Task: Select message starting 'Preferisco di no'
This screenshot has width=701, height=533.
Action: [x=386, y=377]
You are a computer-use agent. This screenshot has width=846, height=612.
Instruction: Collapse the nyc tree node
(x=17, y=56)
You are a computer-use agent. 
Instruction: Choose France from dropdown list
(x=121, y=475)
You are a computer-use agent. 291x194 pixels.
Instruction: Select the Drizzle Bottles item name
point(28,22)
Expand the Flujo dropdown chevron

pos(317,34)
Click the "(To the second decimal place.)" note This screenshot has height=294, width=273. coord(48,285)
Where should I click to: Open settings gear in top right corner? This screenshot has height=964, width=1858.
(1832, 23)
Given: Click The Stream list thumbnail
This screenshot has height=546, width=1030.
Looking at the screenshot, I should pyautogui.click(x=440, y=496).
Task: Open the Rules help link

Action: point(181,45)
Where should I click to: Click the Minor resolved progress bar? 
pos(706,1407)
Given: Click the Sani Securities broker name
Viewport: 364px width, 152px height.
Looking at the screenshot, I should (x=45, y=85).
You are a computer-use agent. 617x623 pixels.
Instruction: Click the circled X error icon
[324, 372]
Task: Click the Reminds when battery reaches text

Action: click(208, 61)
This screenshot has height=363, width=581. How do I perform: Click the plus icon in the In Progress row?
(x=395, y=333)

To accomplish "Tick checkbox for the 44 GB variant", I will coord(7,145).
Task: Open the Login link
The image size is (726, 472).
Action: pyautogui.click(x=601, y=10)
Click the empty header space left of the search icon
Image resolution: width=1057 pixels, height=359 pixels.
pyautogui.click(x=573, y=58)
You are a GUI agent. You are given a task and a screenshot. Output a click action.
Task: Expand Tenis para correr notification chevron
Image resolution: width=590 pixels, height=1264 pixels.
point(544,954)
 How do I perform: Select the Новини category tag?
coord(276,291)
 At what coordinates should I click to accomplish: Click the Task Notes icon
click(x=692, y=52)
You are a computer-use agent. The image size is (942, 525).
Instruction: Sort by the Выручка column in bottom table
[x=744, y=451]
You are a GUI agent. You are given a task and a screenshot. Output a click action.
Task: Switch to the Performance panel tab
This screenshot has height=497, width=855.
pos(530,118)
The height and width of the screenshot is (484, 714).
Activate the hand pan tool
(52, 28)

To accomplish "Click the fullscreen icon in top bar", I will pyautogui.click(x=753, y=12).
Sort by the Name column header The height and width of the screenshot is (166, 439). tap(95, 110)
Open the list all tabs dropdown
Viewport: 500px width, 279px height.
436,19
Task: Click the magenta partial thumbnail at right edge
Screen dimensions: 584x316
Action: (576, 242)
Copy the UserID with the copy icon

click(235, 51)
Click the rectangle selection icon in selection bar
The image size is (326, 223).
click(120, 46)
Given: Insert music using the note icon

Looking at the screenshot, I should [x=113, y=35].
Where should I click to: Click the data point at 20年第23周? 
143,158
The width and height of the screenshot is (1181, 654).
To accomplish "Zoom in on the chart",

» **What to produce**
Scan the listing above for the line that has "Instruction: Select the", then copy exactly from that line through the line that has "Task: Open the Login link".

» **Solution to this task**
Instruction: Select the Drizzle Bottles item name
point(28,22)
Expand the Flujo dropdown chevron

pos(317,34)
Click the "(To the second decimal place.)" note This screenshot has height=294, width=273. coord(48,285)
Where should I click to: Open settings gear in top right corner? This screenshot has height=964, width=1858.
(1832, 23)
Given: Click The Stream list thumbnail
This screenshot has height=546, width=1030.
Looking at the screenshot, I should pyautogui.click(x=440, y=496).
Task: Open the Rules help link

Action: point(181,45)
Where should I click to: Click the Minor resolved progress bar? 
pos(706,1407)
Given: Click the Sani Securities broker name
Viewport: 364px width, 152px height.
Looking at the screenshot, I should (x=45, y=85).
You are a computer-use agent. 617x623 pixels.
Instruction: Click the circled X error icon
[324, 372]
Task: Click the Reminds when battery reaches text

Action: click(208, 61)
This screenshot has height=363, width=581. How do I perform: Click the plus icon in the In Progress row?
(x=395, y=333)

To accomplish "Tick checkbox for the 44 GB variant", I will coord(7,145).
Task: Open the Login link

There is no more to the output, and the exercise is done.